The executioner took the iron and spat on it. The spit sizzled.
“I don’t know much,” the bandit stammered. “I’ll tell you everything I do know.”
“Good.” Blaen gave him a gentle smile. “Then kindly proceed.”
“Our leader’s name was the Wolf, and he was down in Marcmwr, just seeing what he could see about caravans and suchlike. Well, he comes back and says he has a bit of work for us. This old merchant type wanted us to get the lass who was riding with this caravan. Sounds easy, the Wolf says, so we’ll take the old fart’s coin for it. He had this plan. We’d hit the caravan, and the Wolf and a couple of the lads would grab the lass, and then the rest of us would just pull back, like, before we lost any men. We didn’t know she could fight like the Lord of Hell. ‘Don’t harm her,’ he says. Horseshit! As if any of us could have.” He paused to shoot Jill a venomous look.
“Keeping talking.” Blaen slapped him again.

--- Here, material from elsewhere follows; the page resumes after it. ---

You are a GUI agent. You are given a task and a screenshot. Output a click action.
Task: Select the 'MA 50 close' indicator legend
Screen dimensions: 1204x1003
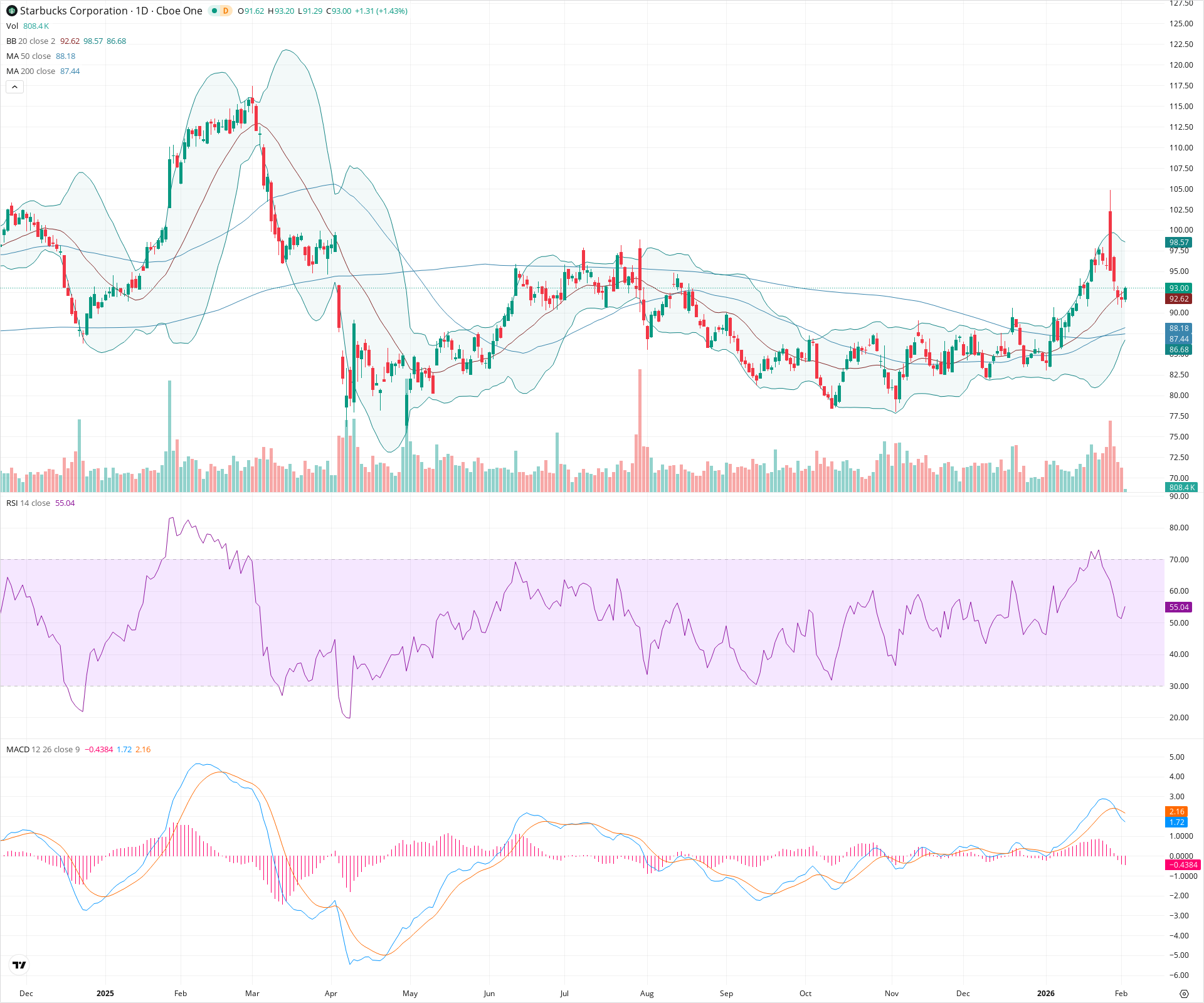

“And we weren’t supposed to harm the silver dagger, either, if we could help it, anyway.” He looked at Rhodry. “He knew your name. ‘Don’t harm Rhodry,’ says he, ‘unless you have to save your life. He’s not as important, but I’d hate to see him dead.’ After you killed the Wolf like that, we cursed well forgot what the old man said, too, you bastard.”
Rhodry merely smiled. Oh, indeed? Nevyn thought, it must be the same dark master, then! But why did he want Rhodry alive? He’d wanted Jill, most likely, to bribe Nevyn to let him go, but why Rhodry?
“So anyway, Your Grace,” the bandit said, “we couldn’t get her. So we elected a new captain and went to meet the old man. We were thinking of killing him, see, for vengeance, but he gave us so much coin that we let him be.”
“What was he like?” Nevyn stepped forward. “Was he a Bardek man?”
“He wasn’t, but one from Deverry. He dressed like a merchant, and mostly he looked as if he came from Cerrmor way. He had this oily little voice that rubbed my nerves raw. One of his men called him Alastyr. He had a servant, see, and one fellow, a swordsman, that fair creeped my flesh. He looked us over like he’d like to slit our throats just to watch us die.”
“He probably would have enjoyed it, at that. Did they have a prisoner with them?”
“They did, this brown-haired fellow tied to a horse. His face was all bruised up real bad, and he wouldn’t look at nobody. He was a slender kind of lad, the sort who remind you a bit of a lass, like.”
“Camdel, sure enough,” Blaen broke in.
“I’m afraid so,” Nevyn said. “Very well, Your Grace.
I’m afraid there’s no more ale to be squeezed out of this turnip.”
“Hang this vermin publicly at noon tomorrow.” Blaen turned to the executioner. “But make sure he dies an easy death.”
With a sudden stink of urine the bandit fainted.
As they left the tower, Nevyn mulled over the bandit’s information. He remembered the shipmaster in Cerrmor, saying that the passenger he’d taken to Bardek also had an oily voice and looked like a typical Cerrmor man. It was quite unlikely that there were two dark dweomer-masters so similar. And this Alastyr had had only one apprentice. The battle odds seemed more and more in his favor.